╭──
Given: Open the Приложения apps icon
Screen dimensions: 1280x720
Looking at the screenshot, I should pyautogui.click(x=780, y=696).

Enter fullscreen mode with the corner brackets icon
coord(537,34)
╰──
_Try it:_
Each entry shown above is to be duplicated exactly.

_Response below:_
Given: Open the Приложения apps icon
Screen dimensions: 1280x720
Looking at the screenshot, I should pyautogui.click(x=780, y=696).

Enter fullscreen mode with the corner brackets icon
coord(537,34)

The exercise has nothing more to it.